The Division’s first argument was that electricity producers were not manufacturers under the statute. In prosecuting this argument, the Division argued that the $350,000 cap on the capital base was like a credit or deduction and that its interpretation should be respected over that of Petitioner’s unless Petitioner’s interpretation was the only reasonable construction of the statute. I would have loved to have seen the Tribunal simply say that the “only reasonable construction standard” is a suitable standard for a court to use when considering the viability of an agency determination, but it is not a suitable standard for the judicial branch of an agency to use when considering positions of the operational branch of the agency. (ed.: A well-reasoned and -written article supporting the DTA’s abandonment of the only reasonable construction standard may be found here.) The Tribunal didn’t explicitly abandon the standard in this case, but it didn’t need to do so. Instead, the Tribunal (like the ALJ) found that the $350,000 cap was not a credit or deduction but was instead a component of a statute imposing a tax and therefore must be construed in a manner most strongly against the government and in favor of Petitioner.

Applying this standard of review, the Tribunal ruled that Petitioner was a manufacturer under the statute since more than 50% of its revenue was from the generation of electricity for sale, and in previous cases it had held that electricity is a “good”, and its generation is a production activity. The Tribunal (like the ALJ) found that the Legislature’s exclusion of electricity as a good under the investment tax credit had no effect on whether Petitioner was a manufacturer under the capital base tax.

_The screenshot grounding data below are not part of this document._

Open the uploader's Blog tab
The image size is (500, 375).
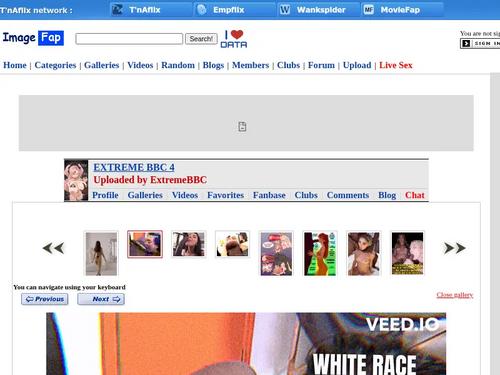[387, 195]
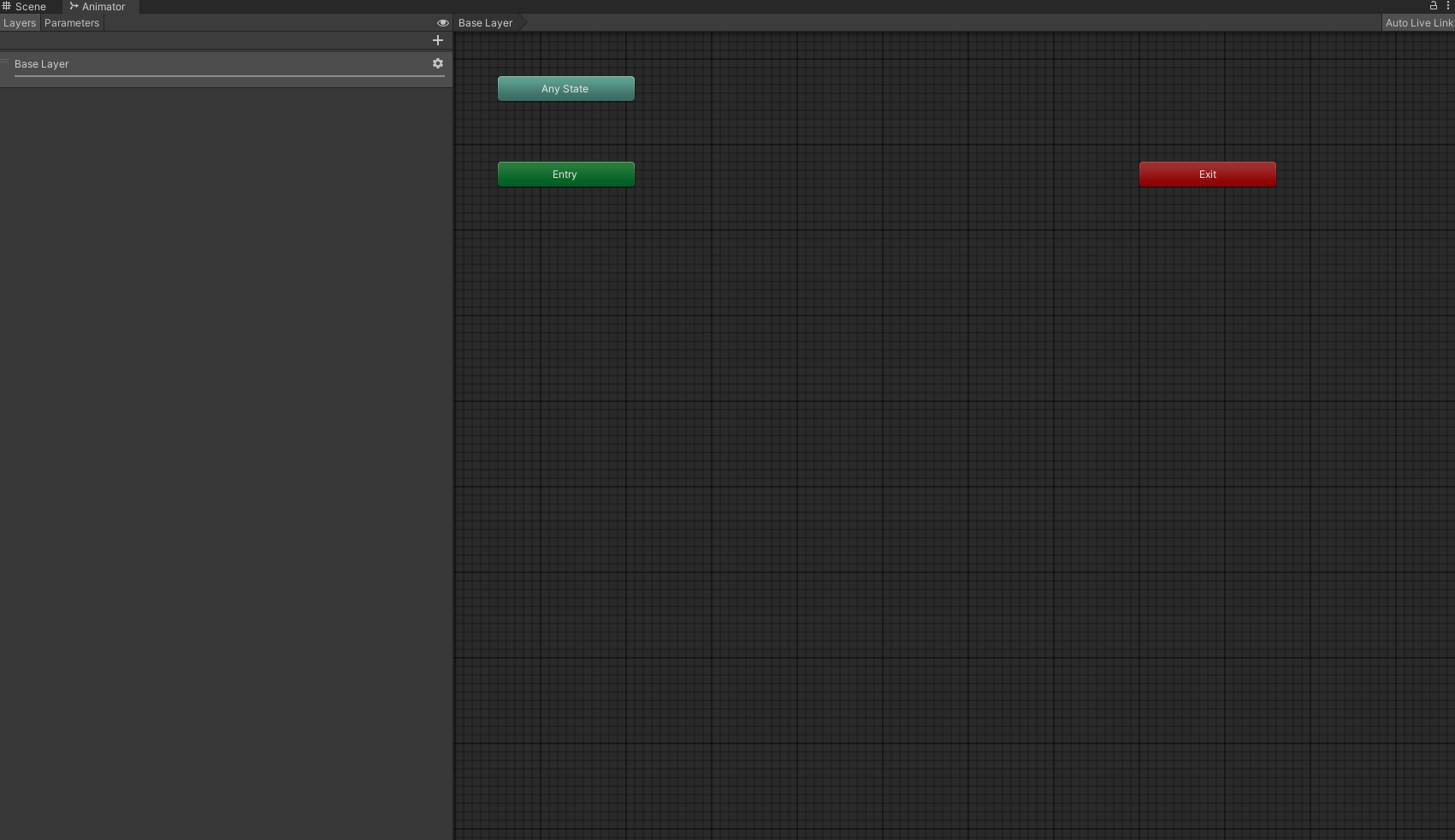Open the Scene tab
This screenshot has width=1455, height=840.
(31, 7)
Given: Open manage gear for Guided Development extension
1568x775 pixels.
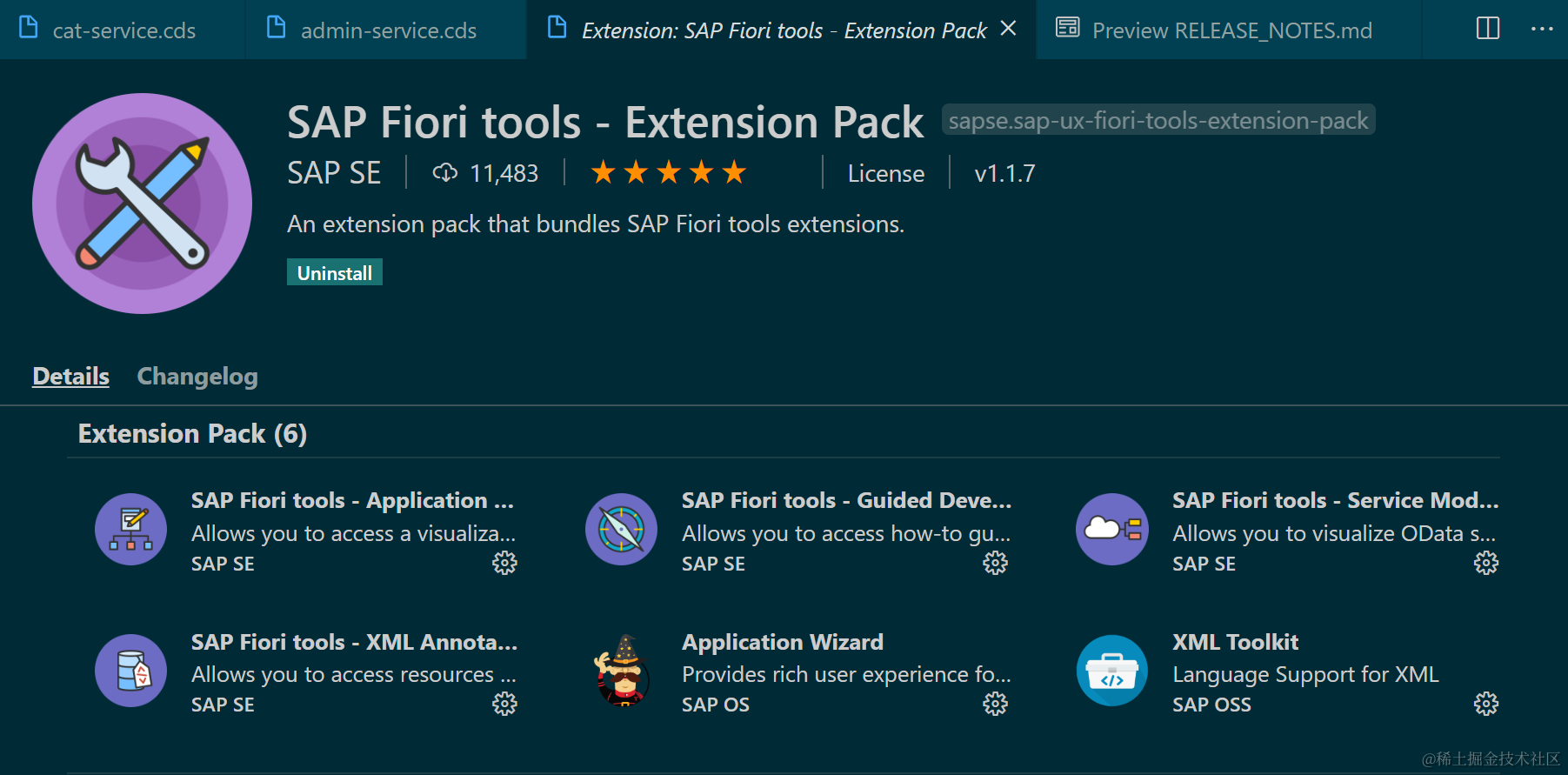Looking at the screenshot, I should pos(995,563).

As for the second and third requirements for a QNYM, the Division argued that the ALJ correctly ruled that Petitioner did not have $1 million or more of property in New York which is described in Tax Law § 210.12(b)(1)(A).  That particular subdivision the Tax Law is in the subsection allowing the investment tax credit, and as previously noted, by statutorily excluding electricity from the definition of “goods,” generators were effectively prohibited from claiming credits for generation assets.

In reversing the ALJ on this point, the Tribunal noted that, as this was a question of pure statutory analysis, there was no need to give any deference to the Division’s interpretation. The Tribunal parsed the ITC statute and determined that former Tax Law § 210.12(b)(i)’s exclusion of electricity as “goods” “under this subdivision” did not change the definition of qualifying property contained in Tax Law § 210.12(b)(i)(A) for other purposes. In this regard, the Tribunal found that the Legislature could have easily replaced the reference to “property described in 210.12(b)(i)(A)” with the phrase “property that is ITC-eligible” to obtain the result desired by the Division; or the Legislature could have simply said “generators of electricity are not ‘manufacturers’. The failure of the Legislature to clearly exclude electricity generators from being QNYMs for purposes of the capital base, when it had done so for the entire net income base, was also found to be an indication that the “goods” limitation should not be read into the QNYM requirements.

This was a close case. Kudos to the Tribunal for tackling the issue and not kicking the can down the road to the Appellate Division.